Options
Wheat export restrictions and domestic market effects in Russia and Ukraine during the food crisis
Date Issued
2013
Author(s)
DOI
10.1016/j.foodpol.2012.12.001
Abstract
Studies investigating the effects of wheat export controls on the domestic market in the exporting country itself are scarce. This paper analyses the domestic market impact of wheat export controls in Russia and Ukraine during the 2007/2008 global food crisis within a spatial price transmission approach. Using a Markov-switching vector error-correction model, we contrast our estimation for Russia and Ukraine with Germany and the USA, two countries that did not intervene in their wheat export markets. An explicit “crisis” regime during times of export controls is exclusively identified for Russia and Ukraine. We find that export restrictions temporarily reduced the degree of integration of Russian and Ukrainian domestic markets in world wheat markets, which pushed the growers prices below their long-run equilibrium level.
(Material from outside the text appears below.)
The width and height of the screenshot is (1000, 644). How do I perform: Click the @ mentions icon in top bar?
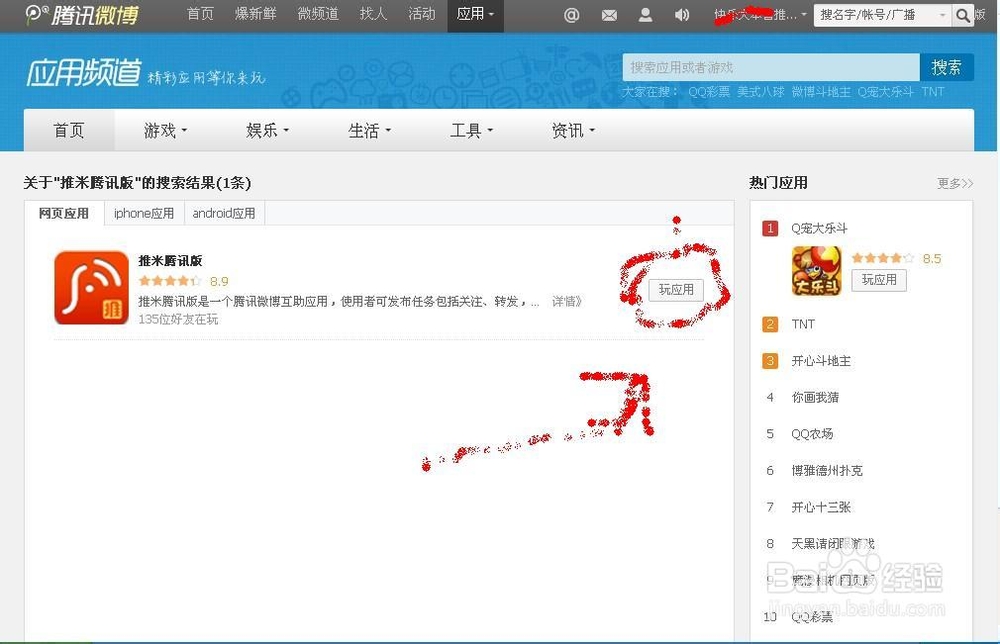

Further, domestic markets were disconnected from their equilibrium and market instability increased. These effects were even more pronounced and long lasting in Ukraine (export quota) than in Russia (export tax). The negative market effects discouraged private investors, thereby preventing Russia and Ukraine from maximizing their grain potential and contributing to global food security. Highlights ► We focus on export controls and the price link between domestic and world markets. ► We contrast our estimation for Russia and Ukraine with Germany and the USA. ► Export controls reduced integration of domestic in world wheat markets temporarily. ► Growers prices decreased below the long-run equilibrium and instability increased. ► Our results suggest long-lasting effects in the case of Ukraine.